If there is an overarching theme to the stock market’s action this year, it’s that the Federal Reserve is now the main catalyst likely to change investor sentiment.
Investor Sentiment Expecting Little This Earnings Season
For a number of quarters now, countless brand-name companies were able to beat Wall Street consensus estimates—typically on only one financial metric (either earnings or revenues).
This earnings season, we’re likely to see corporations only confirming existing guidance for the year, as management teams don’t want to stick their necks out too far this early in the year.
Investor sentiment is fully aware that U.S. dollar strength is going to, once again, play a material role this earnings season. This reality should therefore have less of an impact on overall market action, much like a company taking a one-time charge that the Street ignores.

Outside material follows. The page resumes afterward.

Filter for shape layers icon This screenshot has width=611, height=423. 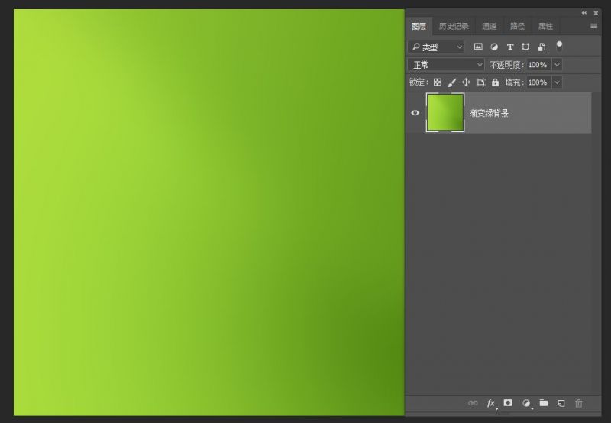coord(525,47)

It will be very interesting to see how eurozone operations are doing according to large multinationals. Last quarter, we got an inkling that business conditions were improving slightly.
In any case, expectations for corporate earnings this year are pretty modest. Subsequently, I think it’s reasonable to view current stocks as fully valued.
All Eyes on Federal Reserve Policy
So far during the current bull market, the stock market has mostly experienced consolidation instead of full-blown corrections. Monetary policy is a big reason for this. The stock market is setting itself up for sharper price retrenchments when the interest rate cycle changes.
While corporations still boast decent balance sheets, there has been a lot of new debt added in the recent cycle. With the cost of capital so low, it’s easy for large-cap companies to borrow for new share repurchases.
If there is a cautionary tone to first-quarter corporate reporting, it will affect the likelihood of dividend increases going forward. Some share price value is now present in the energy sector specifically, but there isn’t much more to go around this stock market. Accordingly, there’s no rush to be a buyer. A review of portfolio investment risk is always worthwhile.
Last year, investor sentiment improved on the prospect of a changing interest rate cycle. The theory was that the Federal Reserve would only raise rates if the economy was strong enough.
A number of utility stocks recently sold off, eliminating the capital gains that were generated during the fourth quarter last year. As a sector, it is typically the first to tip, as the cost of capital is expected to tighten and expectations to fall.
While earnings reporting is still only at a trickle, value in this stock market is evidenced in an energy company like Northern Oil and Gas, Inc. (NOG), a small-cap producer in the Williston Basin of North Dakota and Montana. (See “Oil Stocks: Top Value Sector for Investors Right Now.”)
But while another earnings season will be welcome intelligence for a tired-out stock market, the Federal Reserve has the reins this year.